There were two huge new monuments — one honoring Bohdan Khmelnytsky, the 17th century military commander who led the Ukrainian uprising against the Polish-Lithuanian Commonwealth, the other of Taras Shevchenko, the 19th century poet seen as the founder of Ukrainian literature.
“There were songs and there was celebration and there were flags,” Sharansky, now 74, recounted in an emotional interview.
If someone had asked him, at that moment, to guess whether the next war in that place would be “between Russians and Ukrainians or between the inhabitants of the Earth and the inhabitants of the other planets,” Sharansky continued, “well, it was clear it would be with the other planets. Because it was absolutely impossible that there will be war between Russians and Ukrainians.”
The impossible has, of course, happened — and not just with Vladimir Putin’s Russia unprovoked invasion of Ukraine.
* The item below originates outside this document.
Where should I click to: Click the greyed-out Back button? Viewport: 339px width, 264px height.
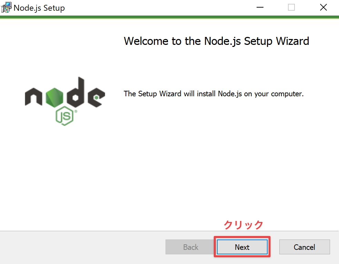point(191,247)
It would have been impossible to imagine, only a week ago, that Ukraine’s far smaller army would manage to stave off the assault and protect its capital.
That 1 million Ukrainians would become refugees in a few days, and thousands more would take shelter in the subway.
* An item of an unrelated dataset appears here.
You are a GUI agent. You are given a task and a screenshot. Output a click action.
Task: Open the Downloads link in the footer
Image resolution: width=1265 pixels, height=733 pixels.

That Ukrainian civilians in sweatpants and wool hats would take up arms, make homemade bombs out of old beer bottles, remove road signs to confuse the enemy.
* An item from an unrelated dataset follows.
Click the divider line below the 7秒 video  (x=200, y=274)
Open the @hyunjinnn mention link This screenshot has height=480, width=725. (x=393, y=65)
That the country’s Jewish president — only three years ago an actor and comedian who won “Dancing with the Stars” and voiced “Paddington” — would, wearing fatigues, rally the West to impose the sharpest sanctions in history on Russia and its oligarchs.
That Putin would take control of Europe’s largest nuclear plant; shut down all independent journalism; bomb Babyn Yar, the site of the Holocaust’s largest single pogrom; and threaten to deploy the ultimate weapon in what could only lead to an apocalyptic World War III.
Nothing seems impossible anymore.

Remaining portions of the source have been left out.